After the hike, we returned to our hotel pretty beat. However, we went out for dinner at The 49th State, a local favorite with hearty dishes and a long list of Alaskan beers.

We then went back to the hotel room stuffed but content with another incredible day in Alaska.

9 thoughts on “Day 5: Trekking Up Mount Healy”

  1. Beautiful shots. I climbed that mountain in 1994 when I worked for the Denali Park Hotel just inside the park border. Great way to see the country as a college student. Miss it. Thanks for posting.

  2. Alaska is a nice place to visit. There are some issues.
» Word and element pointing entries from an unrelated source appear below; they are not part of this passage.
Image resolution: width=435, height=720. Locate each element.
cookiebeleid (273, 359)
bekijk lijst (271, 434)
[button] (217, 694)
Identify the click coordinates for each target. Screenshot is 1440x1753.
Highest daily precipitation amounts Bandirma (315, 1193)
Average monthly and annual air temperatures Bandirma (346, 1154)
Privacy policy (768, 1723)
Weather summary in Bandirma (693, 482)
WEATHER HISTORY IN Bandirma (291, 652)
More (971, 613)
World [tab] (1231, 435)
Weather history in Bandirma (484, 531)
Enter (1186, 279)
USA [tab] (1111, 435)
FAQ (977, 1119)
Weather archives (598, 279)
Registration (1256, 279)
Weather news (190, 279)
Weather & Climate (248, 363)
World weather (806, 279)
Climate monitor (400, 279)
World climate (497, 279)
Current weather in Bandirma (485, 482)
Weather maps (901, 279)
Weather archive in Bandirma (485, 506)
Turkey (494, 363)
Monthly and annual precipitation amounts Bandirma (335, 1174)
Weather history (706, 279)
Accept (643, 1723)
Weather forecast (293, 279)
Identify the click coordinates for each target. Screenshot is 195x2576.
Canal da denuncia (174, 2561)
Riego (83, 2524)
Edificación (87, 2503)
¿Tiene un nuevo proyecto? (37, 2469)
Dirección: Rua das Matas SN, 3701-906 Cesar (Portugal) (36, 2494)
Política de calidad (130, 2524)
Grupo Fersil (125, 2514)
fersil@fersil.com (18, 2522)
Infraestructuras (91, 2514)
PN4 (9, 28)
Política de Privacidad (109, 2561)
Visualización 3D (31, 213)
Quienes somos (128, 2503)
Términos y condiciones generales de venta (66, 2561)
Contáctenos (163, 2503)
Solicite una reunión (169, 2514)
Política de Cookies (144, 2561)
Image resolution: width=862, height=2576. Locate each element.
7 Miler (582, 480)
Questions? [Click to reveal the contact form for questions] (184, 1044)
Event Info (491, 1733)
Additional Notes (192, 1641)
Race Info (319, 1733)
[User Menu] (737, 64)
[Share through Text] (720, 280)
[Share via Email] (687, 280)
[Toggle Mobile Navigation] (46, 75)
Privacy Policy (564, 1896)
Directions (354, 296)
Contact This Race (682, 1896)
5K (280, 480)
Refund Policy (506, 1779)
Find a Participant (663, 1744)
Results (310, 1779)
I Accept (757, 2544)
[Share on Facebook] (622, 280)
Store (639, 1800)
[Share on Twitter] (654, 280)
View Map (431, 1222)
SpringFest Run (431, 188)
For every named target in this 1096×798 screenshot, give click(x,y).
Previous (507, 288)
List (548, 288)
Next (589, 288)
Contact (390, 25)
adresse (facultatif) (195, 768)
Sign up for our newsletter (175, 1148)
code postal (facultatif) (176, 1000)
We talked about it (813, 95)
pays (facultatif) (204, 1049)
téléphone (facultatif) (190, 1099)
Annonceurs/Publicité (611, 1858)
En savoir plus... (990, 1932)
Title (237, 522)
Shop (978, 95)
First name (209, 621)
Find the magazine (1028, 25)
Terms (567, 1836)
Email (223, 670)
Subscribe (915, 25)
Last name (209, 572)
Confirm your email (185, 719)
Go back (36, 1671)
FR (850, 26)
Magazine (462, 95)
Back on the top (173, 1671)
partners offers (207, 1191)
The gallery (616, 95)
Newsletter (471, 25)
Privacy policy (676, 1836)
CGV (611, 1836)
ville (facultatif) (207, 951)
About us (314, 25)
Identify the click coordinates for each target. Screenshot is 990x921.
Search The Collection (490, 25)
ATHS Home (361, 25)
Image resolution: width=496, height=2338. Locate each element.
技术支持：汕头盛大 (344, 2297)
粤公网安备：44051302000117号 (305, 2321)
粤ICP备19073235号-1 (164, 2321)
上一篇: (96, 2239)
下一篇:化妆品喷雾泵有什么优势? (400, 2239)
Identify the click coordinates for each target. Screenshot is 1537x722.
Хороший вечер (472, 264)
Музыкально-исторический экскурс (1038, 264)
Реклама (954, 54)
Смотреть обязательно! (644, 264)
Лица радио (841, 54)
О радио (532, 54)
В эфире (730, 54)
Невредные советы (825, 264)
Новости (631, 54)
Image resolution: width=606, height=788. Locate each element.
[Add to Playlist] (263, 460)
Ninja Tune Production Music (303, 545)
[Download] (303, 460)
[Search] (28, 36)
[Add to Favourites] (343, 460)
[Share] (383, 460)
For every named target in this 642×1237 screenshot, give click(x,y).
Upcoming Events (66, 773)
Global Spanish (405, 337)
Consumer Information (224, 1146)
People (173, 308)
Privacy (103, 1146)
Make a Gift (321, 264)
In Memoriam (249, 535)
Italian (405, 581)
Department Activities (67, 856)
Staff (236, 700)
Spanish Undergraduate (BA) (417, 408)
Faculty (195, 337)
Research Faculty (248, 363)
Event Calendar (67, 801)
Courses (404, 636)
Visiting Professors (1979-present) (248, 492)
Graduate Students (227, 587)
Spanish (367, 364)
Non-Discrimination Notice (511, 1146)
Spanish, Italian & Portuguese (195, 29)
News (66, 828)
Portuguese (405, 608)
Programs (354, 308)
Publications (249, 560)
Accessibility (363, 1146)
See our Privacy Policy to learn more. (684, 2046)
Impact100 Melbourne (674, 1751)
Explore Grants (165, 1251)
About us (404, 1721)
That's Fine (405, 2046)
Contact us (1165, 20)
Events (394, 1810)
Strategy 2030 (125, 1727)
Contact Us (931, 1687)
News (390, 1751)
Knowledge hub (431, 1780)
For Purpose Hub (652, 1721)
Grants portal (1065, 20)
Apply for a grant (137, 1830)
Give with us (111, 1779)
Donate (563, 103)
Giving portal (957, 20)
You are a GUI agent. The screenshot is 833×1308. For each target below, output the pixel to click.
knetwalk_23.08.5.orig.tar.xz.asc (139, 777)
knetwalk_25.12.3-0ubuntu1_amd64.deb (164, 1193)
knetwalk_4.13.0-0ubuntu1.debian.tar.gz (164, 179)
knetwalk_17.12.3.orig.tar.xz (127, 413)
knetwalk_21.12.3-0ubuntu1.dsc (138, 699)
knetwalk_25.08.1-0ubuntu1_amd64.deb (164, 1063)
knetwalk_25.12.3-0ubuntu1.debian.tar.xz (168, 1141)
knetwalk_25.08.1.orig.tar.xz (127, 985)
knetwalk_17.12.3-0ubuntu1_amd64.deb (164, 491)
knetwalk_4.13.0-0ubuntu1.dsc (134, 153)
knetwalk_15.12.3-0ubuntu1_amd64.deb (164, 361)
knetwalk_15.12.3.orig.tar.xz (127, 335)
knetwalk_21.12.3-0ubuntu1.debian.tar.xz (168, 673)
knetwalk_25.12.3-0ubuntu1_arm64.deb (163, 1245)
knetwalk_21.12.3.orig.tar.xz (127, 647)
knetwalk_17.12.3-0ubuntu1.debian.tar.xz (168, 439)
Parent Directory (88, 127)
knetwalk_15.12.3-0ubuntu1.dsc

    Gov. Mike Dunleavy “has repeatedly violated Alaska law and the state constitution, and demonstrated his unfitness for office …”

    For the first time, an Alaska Native regional corporation has announced its support for the recall of a state governor.

    “In July, Moody’s Investors Service downgraded Alaska’s outlook from ‘stable’ to ‘negative’ and downgraded the University of Alaska system three notches, making it the second lowest-rated flagship university in the U.S.

    Alaska Native leaders have protested the end of or serious cuts to several state-funded programs, including Headstart, Medicaid, cash benefits for low-income seniors, performance-based scholarships, and subsidies for high energy costs in rural Alaska. State budget cuts also mean hundreds of millions of federal dollars will disappear. The University of Alaska system took the biggest hit, the loss of a staggering 41 percent of its budget that is expected to disproportionately hurt rural campuses and programs.